String parsing

String parsing in C is painful and annoying.

I want to parse the components of an absolute POSIX path. Here’s the code to do it in several languages.

PHP:
<?php
foreach (explode(DIRECTORY_SEPARATOR, $path) as $component) {
    /* ... */
}
?>
Objective-C:
for (NSString *component in [path pathComponents]) {
    /* ... */
}
C using CoreFoundation:
CFArrayRef        components = CFStringCreateArrayBySeparatingStrings(kCFAllocatorDefault, path, CFSTR("/"));

for (CFIndex i = 0; i < CFArrayGetCount(components); ++i) {
    CFStringRef    component = CFArrayGetValueAtIndex(components, i);
    /* ... */
}
CFRelease(components);
Python:
for component in path.split(os.sep):
    # ...
bash:
save_IFS=$IFS
IFS=/
for component in $path; do
    # ...
done
IFS=$save_IFS

And finally…

C:
char        *pos = NULL, *component = NULL, *dpath = strdup(path);

for (component = strtok_r(dpath, "/", &pos); component; component = strtok_r(NULL, "/", &pos)) {
    /* ... */
}
free(dpath);

/****************** or ******************/
char         *component = NULL, *dpath = strdup(path);

for (component = strsep(&dpath, "/"); component; component = strsep(&dpath, "/")) {
    /* ... */
}
free(dpath);

These languages bring the concept in various degrees of readability and flexibility, but in my opinion, none is more confusing and less flexible than the pure C means. strtok_r() modifies its argument, for mercy’s sake, necessitating an annoying strdup() to avoid trampling on someone else’s data. Does this avoid a bunch more potentially costly memory allocations or an output size_t parameter? Yes. Does it make things any easier or clearer? No way.

The runner-up for most confusing, for me, is the bash script version. The semantics of variable expansion in bash are impressively complicated, especially that IFS variable.

After that, of course, comes the CoreFoundation version, which is only better than plain C inasmuch as it uses clearer language.

To my annoyance, the winner in readability and usability is Python’s version, coming in at one line of code to split the string and loop over the components.

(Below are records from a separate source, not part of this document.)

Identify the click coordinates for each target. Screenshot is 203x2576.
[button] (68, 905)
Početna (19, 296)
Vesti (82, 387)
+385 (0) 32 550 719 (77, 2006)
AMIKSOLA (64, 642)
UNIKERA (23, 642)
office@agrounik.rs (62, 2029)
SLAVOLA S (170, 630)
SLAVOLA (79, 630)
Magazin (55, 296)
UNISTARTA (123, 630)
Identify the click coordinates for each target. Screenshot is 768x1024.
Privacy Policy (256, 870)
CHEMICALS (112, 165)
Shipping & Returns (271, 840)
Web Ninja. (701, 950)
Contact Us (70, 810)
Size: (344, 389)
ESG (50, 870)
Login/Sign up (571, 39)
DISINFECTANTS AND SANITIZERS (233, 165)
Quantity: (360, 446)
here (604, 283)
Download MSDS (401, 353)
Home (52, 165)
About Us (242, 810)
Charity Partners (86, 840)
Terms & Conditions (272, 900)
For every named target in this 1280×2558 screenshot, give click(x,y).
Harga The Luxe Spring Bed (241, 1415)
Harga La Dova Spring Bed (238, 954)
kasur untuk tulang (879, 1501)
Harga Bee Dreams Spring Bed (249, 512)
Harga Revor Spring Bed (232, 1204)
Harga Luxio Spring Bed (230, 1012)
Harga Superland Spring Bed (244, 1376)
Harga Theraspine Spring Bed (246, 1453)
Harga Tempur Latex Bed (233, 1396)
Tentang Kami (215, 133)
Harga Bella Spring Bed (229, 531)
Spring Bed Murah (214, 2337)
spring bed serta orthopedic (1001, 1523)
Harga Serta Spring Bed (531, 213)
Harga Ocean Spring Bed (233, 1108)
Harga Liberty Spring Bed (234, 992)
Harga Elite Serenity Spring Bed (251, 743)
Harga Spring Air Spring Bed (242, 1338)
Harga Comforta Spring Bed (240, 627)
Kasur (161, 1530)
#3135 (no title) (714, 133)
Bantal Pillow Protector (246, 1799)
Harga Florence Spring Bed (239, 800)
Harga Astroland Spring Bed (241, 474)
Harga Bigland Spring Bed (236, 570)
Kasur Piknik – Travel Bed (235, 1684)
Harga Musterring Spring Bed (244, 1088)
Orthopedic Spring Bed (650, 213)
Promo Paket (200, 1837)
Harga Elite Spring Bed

Edit: It’s deliberate that each of these snippets, save the Objective-C one, will return an empty string for the leading / in an absolute path. There are times when treating the root directory as a separate entry in one’s loop is useful. At the filesystem level, for example. It’s interesting to note that Objective-C is the only language among these which provides a dedicated method explicitly for splitting up components of a path; all the others do it using a string operation and their best guess at the system’s path separator. Once again Python shines in that regard. Objective-C’s method is overkill, whereas Python has recognized that there are no systems out there pathological enough for the split(pathsep) paradigm not to work and not cluttered its library with an unnecessary function.

Edit 2: In fact, due to the quirks of strtok_r(), the C version as shown below will behave like the Objective-C version, throwing away the leading slash of an absolute path entirely. To get the described behavior in C, one would use strsep() instead. Also, a couple of the code snippets were wrong; I fixed them.